Autarquia reagendou para outubro as oitivas de executivos e testemunhas de grandes construtoras envolvidas no processo

Brasília, 6 de outubro de 2025

O Conselho Administrativo de Defesa Econômica (CADE) avança na apuração do processo administrativo que investiga supostas práticas anticompetitivas em licitações realizadas pela Petrobras Distribuidora S.A. (BR Distribuidora). O caso envolve algumas das maiores empreiteiras do país, como Andrade Gutierrez, Odebrecht, OAS, Engevix, UTC, Mendes Júnior e ECMAN, além de outras construtoras e dezenas de ex-executivos.

Segundo nota técnica divulgada, há indícios robustos de formação de cartel no mercado de construção civil e montagem industrial de bases de armazenagem, distribuição e revenda de combustíveis, afetando pelo menos oito licitações promovidas pela estatal entre 2010 e 2011, com possíveis efeitos até 2013.

Acordos de leniência deram início à apuração

A investigação teve início em janeiro de 2017, a partir de um Acordo de Leniência celebrado entre a Superintendência-Geral do CADE, a UTC Engenharia S.A. e o Ministério Público Federal, no contexto da Operação Lava Jato.

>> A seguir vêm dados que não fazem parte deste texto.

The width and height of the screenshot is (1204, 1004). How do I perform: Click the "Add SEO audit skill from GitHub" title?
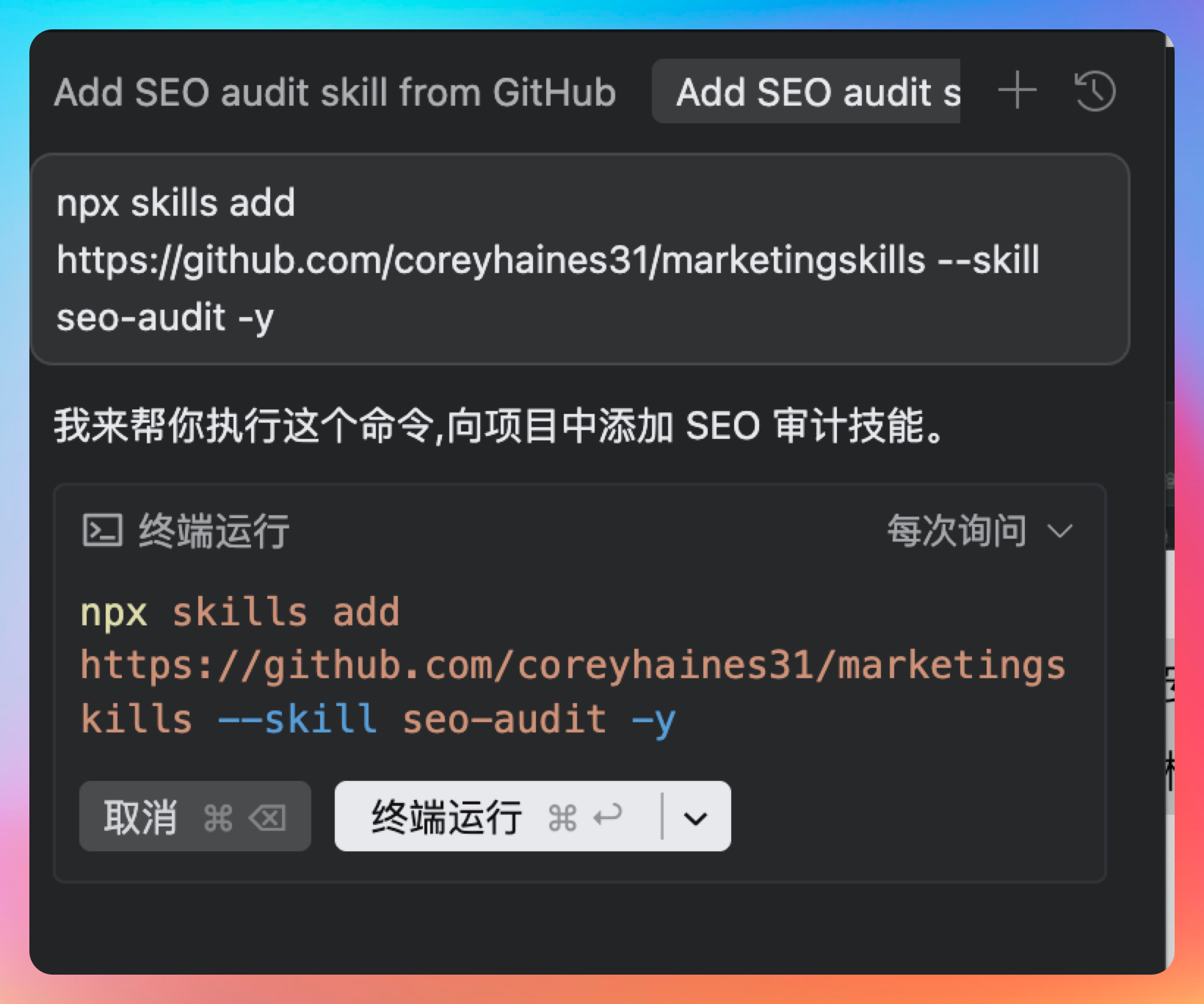(335, 92)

O acordo revelou detalhes sobre um possível ajuste entre concorrentes para manipular licitações da BR Distribuidora.

Os signatários do acordo apresentaram documentos e relatos descrevendo reuniões, trocas de mensagens e e-mails entre as empresas envolvidas, com o objetivo de fixar preços, combinar condições comerciais e dividir o mercado, inclusive por meio da apresentação de propostas de cobertura — estratégia usada para simular concorrência em processos licitatórios.

Oito licitações da BR Distribuidora foram afetadas

As práticas investigadas teriam atingido oito certames públicos, divididos em dois conjuntos de obras, denominados “Pacote 1” e “Pacote 2”. O primeiro grupo teria sido adjudicado à ECMAN Engenharia, e o segundo, à UTC Engenharia.

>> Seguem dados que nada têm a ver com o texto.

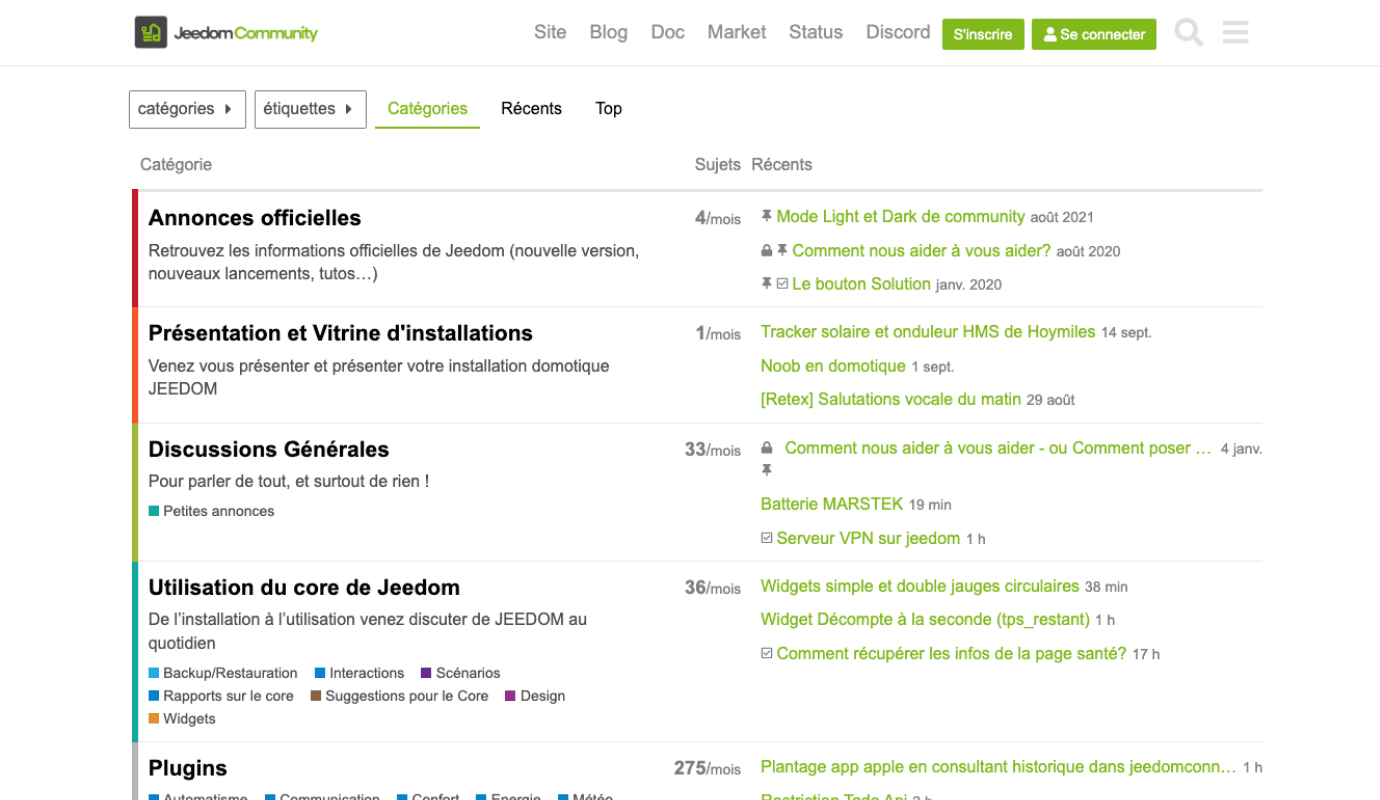Open the hamburger menu icon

Entre as obras sob suspeita estão a Base de Abastecimento de Guamaré (RN), os Tanques da Unidade Termelétrica de Manaus (AM), o Terminal de Duque de Caxias (RJ) e a Base de Armazenamento de Porto Nacional (TO), entre outras estruturas localizadas em oito estados brasileiros.

Conduta pode ter causado prejuízo à concorrência

De acordo com o CADE, as empresas e executivos representados teriam frustrado o caráter competitivo das licitações, prejudicando a livre concorrência e violando os artigos 20 e 21 da antiga Lei Antitruste (Lei nº 8.884/1994) e artigo 36 da Lei de Defesa da Concorrência (Lei nº 12.529/2011).

Entre os indícios apontados estão a troca de planilhas de preços, a abstenção de participação em licitações e o compartilhamento de informações comercialmente sensíveis.

O cliente diretamente afetado pelas supostas práticas foi a própria BR Distribuidora, então subsidiária da Petrobras.

Próximos passos

Em agosto deste ano, a Superintendência-Geral divulgou o quadro atualizado de agendamento das oitivas de executivos e testemunhas no processo. As audiências estão previstas para ocorrer entre os dias 6 e 21 de outubro de 2025, de forma virtual, com acompanhamento pelos representantes legais das partes.

Com a realização dessas oitivas, o caso entra em uma nova fase instrutória, na qual o CADE buscará reunir elementos de prova e depoimentos que poderão embasar o parecer final da SG sobre a eventual existência de práticas de cartel.